··· INFORMATION GIVEN
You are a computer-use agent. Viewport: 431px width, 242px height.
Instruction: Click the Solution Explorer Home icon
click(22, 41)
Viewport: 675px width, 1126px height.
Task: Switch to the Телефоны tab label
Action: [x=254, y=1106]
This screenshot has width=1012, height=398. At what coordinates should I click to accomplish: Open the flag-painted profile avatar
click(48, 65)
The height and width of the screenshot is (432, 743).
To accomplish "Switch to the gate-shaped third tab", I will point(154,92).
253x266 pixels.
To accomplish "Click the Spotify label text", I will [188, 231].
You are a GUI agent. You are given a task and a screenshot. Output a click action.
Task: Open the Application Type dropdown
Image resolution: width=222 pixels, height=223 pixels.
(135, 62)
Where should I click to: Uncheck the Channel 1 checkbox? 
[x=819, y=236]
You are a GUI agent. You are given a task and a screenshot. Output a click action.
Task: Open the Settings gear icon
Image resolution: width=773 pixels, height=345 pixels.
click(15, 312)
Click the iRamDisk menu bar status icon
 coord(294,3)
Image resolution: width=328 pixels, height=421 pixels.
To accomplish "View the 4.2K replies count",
······
WHAT IS EXPECTED: Nothing should appear in the output except the lines from the one with "Click the iRamDisk menu bar status icon" through the end of the records above, copied exactly.

OUTPUT OF THE EXERCISE:
Click the iRamDisk menu bar status icon
 coord(294,3)
Image resolution: width=328 pixels, height=421 pixels.
To accomplish "View the 4.2K replies count",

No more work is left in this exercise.